BEGIN

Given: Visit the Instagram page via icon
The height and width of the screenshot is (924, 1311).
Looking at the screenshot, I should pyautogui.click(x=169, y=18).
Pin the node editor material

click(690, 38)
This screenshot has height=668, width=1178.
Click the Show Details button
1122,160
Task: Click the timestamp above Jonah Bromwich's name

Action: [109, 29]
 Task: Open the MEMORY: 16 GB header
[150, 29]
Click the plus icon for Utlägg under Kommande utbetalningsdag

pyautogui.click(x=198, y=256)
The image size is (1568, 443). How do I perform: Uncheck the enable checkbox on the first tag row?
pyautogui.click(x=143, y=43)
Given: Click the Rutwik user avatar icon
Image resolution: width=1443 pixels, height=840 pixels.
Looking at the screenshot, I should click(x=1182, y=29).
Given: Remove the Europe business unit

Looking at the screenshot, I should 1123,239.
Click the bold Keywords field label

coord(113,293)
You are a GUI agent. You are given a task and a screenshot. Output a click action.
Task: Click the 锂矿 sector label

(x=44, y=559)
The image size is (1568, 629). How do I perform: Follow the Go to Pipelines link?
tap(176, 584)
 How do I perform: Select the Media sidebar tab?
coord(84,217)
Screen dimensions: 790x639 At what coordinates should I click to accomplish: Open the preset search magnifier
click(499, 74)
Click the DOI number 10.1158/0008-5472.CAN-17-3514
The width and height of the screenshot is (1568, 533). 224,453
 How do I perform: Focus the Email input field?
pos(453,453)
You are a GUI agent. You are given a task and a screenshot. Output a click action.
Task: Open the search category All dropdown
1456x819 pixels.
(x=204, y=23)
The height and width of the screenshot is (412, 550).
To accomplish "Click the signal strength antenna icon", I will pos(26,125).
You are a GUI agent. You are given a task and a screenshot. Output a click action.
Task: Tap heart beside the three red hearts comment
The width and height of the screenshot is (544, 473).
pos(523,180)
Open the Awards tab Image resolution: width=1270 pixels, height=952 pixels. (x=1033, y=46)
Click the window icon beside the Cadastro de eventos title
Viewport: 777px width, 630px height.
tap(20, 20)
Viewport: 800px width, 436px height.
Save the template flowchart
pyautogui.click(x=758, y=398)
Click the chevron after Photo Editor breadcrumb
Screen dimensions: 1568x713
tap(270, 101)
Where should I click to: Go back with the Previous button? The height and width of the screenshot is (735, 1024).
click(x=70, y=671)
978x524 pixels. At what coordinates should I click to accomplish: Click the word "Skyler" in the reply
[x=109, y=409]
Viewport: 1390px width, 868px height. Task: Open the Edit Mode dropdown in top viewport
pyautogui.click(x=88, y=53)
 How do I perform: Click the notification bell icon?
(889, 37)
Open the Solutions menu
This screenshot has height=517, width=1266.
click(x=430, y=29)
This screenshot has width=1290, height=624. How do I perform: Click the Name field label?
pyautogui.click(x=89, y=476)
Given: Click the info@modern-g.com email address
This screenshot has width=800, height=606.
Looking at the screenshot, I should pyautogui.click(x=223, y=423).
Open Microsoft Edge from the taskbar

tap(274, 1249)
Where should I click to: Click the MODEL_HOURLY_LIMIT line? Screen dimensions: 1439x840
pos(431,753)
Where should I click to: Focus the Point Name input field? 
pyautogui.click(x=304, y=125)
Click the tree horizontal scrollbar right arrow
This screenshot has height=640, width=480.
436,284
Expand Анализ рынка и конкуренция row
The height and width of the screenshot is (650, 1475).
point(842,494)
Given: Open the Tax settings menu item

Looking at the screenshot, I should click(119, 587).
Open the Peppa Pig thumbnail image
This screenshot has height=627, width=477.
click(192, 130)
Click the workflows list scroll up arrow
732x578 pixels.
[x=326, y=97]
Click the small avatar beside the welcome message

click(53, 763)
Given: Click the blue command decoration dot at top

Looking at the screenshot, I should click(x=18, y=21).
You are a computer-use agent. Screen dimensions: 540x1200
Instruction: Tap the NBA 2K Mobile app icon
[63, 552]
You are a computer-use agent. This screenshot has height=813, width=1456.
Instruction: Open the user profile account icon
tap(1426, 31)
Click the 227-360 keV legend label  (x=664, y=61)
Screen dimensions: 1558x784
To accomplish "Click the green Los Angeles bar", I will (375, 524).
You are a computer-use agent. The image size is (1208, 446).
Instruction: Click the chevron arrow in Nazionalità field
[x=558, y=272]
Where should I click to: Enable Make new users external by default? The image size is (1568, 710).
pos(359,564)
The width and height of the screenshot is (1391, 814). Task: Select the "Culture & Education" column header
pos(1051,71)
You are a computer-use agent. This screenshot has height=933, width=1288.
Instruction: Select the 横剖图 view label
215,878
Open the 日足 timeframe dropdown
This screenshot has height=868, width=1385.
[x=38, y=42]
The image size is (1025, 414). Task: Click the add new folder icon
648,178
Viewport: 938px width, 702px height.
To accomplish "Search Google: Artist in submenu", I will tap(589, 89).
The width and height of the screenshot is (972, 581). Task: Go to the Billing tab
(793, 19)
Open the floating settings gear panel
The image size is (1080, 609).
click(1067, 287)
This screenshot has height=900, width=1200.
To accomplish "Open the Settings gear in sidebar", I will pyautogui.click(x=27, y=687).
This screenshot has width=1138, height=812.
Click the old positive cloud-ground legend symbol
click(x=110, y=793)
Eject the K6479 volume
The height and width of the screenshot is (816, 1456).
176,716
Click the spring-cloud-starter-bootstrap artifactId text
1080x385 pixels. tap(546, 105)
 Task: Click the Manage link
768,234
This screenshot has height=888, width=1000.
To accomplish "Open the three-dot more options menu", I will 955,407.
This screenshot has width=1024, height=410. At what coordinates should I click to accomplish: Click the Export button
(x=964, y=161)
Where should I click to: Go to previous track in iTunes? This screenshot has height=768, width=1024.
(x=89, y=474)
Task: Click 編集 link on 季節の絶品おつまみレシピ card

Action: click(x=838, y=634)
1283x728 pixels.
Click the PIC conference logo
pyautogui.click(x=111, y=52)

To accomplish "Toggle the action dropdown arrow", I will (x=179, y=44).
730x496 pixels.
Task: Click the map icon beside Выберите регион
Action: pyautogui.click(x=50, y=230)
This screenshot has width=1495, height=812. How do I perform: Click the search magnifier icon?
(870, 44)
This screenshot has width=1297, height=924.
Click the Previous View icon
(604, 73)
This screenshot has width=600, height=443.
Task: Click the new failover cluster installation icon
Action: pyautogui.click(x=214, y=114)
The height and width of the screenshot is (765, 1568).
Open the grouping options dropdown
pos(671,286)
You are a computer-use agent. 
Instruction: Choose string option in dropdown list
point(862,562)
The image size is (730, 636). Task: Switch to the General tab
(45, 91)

END

(What needs to be done) Reproduce every line above, keeping each word exactly as it appears.

(Response area)
Given: Visit the Instagram page via icon
The height and width of the screenshot is (924, 1311).
Looking at the screenshot, I should pyautogui.click(x=169, y=18).
Pin the node editor material

click(690, 38)
This screenshot has height=668, width=1178.
Click the Show Details button
1122,160
Task: Click the timestamp above Jonah Bromwich's name

Action: [109, 29]
 Task: Open the MEMORY: 16 GB header
[150, 29]
Click the plus icon for Utlägg under Kommande utbetalningsdag

pyautogui.click(x=198, y=256)
The image size is (1568, 443). How do I perform: Uncheck the enable checkbox on the first tag row?
pyautogui.click(x=143, y=43)
Given: Click the Rutwik user avatar icon
Image resolution: width=1443 pixels, height=840 pixels.
Looking at the screenshot, I should click(x=1182, y=29).
Given: Remove the Europe business unit

Looking at the screenshot, I should 1123,239.
Click the bold Keywords field label

coord(113,293)
You are a GUI agent. You are given a task and a screenshot. Output a click action.
Task: Click the 锂矿 sector label

(x=44, y=559)
The image size is (1568, 629). How do I perform: Follow the Go to Pipelines link?
tap(176, 584)
 How do I perform: Select the Media sidebar tab?
coord(84,217)
Screen dimensions: 790x639 At what coordinates should I click to accomplish: Open the preset search magnifier
click(499, 74)
Click the DOI number 10.1158/0008-5472.CAN-17-3514
The width and height of the screenshot is (1568, 533). 224,453
 How do I perform: Focus the Email input field?
pos(453,453)
You are a GUI agent. You are given a task and a screenshot. Output a click action.
Task: Open the search category All dropdown
1456x819 pixels.
(x=204, y=23)
The height and width of the screenshot is (412, 550).
To accomplish "Click the signal strength antenna icon", I will pos(26,125).
You are a GUI agent. You are given a task and a screenshot. Output a click action.
Task: Tap heart beside the three red hearts comment
The width and height of the screenshot is (544, 473).
pos(523,180)
Open the Awards tab Image resolution: width=1270 pixels, height=952 pixels. (x=1033, y=46)
Click the window icon beside the Cadastro de eventos title
Viewport: 777px width, 630px height.
tap(20, 20)
Viewport: 800px width, 436px height.
Save the template flowchart
pyautogui.click(x=758, y=398)
Click the chevron after Photo Editor breadcrumb
Screen dimensions: 1568x713
tap(270, 101)
Where should I click to: Go back with the Previous button? The height and width of the screenshot is (735, 1024).
click(x=70, y=671)
978x524 pixels. At what coordinates should I click to accomplish: Click the word "Skyler" in the reply
[x=109, y=409]
Viewport: 1390px width, 868px height. Task: Open the Edit Mode dropdown in top viewport
pyautogui.click(x=88, y=53)
 How do I perform: Click the notification bell icon?
(889, 37)
Open the Solutions menu
This screenshot has height=517, width=1266.
click(x=430, y=29)
This screenshot has width=1290, height=624. How do I perform: Click the Name field label?
pyautogui.click(x=89, y=476)
Given: Click the info@modern-g.com email address
This screenshot has width=800, height=606.
Looking at the screenshot, I should pyautogui.click(x=223, y=423).
Open Microsoft Edge from the taskbar

tap(274, 1249)
Where should I click to: Click the MODEL_HOURLY_LIMIT line? Screen dimensions: 1439x840
pos(431,753)
Where should I click to: Focus the Point Name input field? 
pyautogui.click(x=304, y=125)
Click the tree horizontal scrollbar right arrow
This screenshot has height=640, width=480.
436,284
Expand Анализ рынка и конкуренция row
The height and width of the screenshot is (650, 1475).
point(842,494)
Given: Open the Tax settings menu item

Looking at the screenshot, I should click(119, 587).
Open the Peppa Pig thumbnail image
This screenshot has height=627, width=477.
click(192, 130)
Click the workflows list scroll up arrow
732x578 pixels.
[x=326, y=97]
Click the small avatar beside the welcome message

click(53, 763)
Given: Click the blue command decoration dot at top

Looking at the screenshot, I should click(x=18, y=21).
You are a computer-use agent. Screen dimensions: 540x1200
Instruction: Tap the NBA 2K Mobile app icon
[63, 552]
You are a computer-use agent. This screenshot has height=813, width=1456.
Instruction: Open the user profile account icon
tap(1426, 31)
Click the 227-360 keV legend label  (x=664, y=61)
Screen dimensions: 1558x784
To accomplish "Click the green Los Angeles bar", I will (375, 524).
You are a computer-use agent. The image size is (1208, 446).
Instruction: Click the chevron arrow in Nazionalità field
[x=558, y=272]
Where should I click to: Enable Make new users external by default? The image size is (1568, 710).
pos(359,564)
The width and height of the screenshot is (1391, 814). Task: Select the "Culture & Education" column header
pos(1051,71)
You are a computer-use agent. This screenshot has height=933, width=1288.
Instruction: Select the 横剖图 view label
215,878
Open the 日足 timeframe dropdown
This screenshot has height=868, width=1385.
[x=38, y=42]
The image size is (1025, 414). Task: Click the add new folder icon
648,178
Viewport: 938px width, 702px height.
To accomplish "Search Google: Artist in submenu", I will tap(589, 89).
The width and height of the screenshot is (972, 581). Task: Go to the Billing tab
(793, 19)
Open the floating settings gear panel
The image size is (1080, 609).
click(1067, 287)
This screenshot has height=900, width=1200.
To accomplish "Open the Settings gear in sidebar", I will pyautogui.click(x=27, y=687).
This screenshot has width=1138, height=812.
Click the old positive cloud-ground legend symbol
click(x=110, y=793)
Eject the K6479 volume
The height and width of the screenshot is (816, 1456).
176,716
Click the spring-cloud-starter-bootstrap artifactId text
1080x385 pixels. tap(546, 105)
 Task: Click the Manage link
768,234
This screenshot has height=888, width=1000.
To accomplish "Open the three-dot more options menu", I will 955,407.
This screenshot has width=1024, height=410. At what coordinates should I click to accomplish: Click the Export button
(x=964, y=161)
Where should I click to: Go to previous track in iTunes? This screenshot has height=768, width=1024.
(x=89, y=474)
Task: Click 編集 link on 季節の絶品おつまみレシピ card

Action: click(x=838, y=634)
1283x728 pixels.
Click the PIC conference logo
pyautogui.click(x=111, y=52)

To accomplish "Toggle the action dropdown arrow", I will (x=179, y=44).
730x496 pixels.
Task: Click the map icon beside Выберите регион
Action: pyautogui.click(x=50, y=230)
This screenshot has width=1495, height=812. How do I perform: Click the search magnifier icon?
(870, 44)
This screenshot has width=1297, height=924.
Click the Previous View icon
(604, 73)
This screenshot has width=600, height=443.
Task: Click the new failover cluster installation icon
Action: pyautogui.click(x=214, y=114)
The height and width of the screenshot is (765, 1568).
Open the grouping options dropdown
pos(671,286)
You are a computer-use agent. 
Instruction: Choose string option in dropdown list
point(862,562)
The image size is (730, 636). Task: Switch to the General tab
(45, 91)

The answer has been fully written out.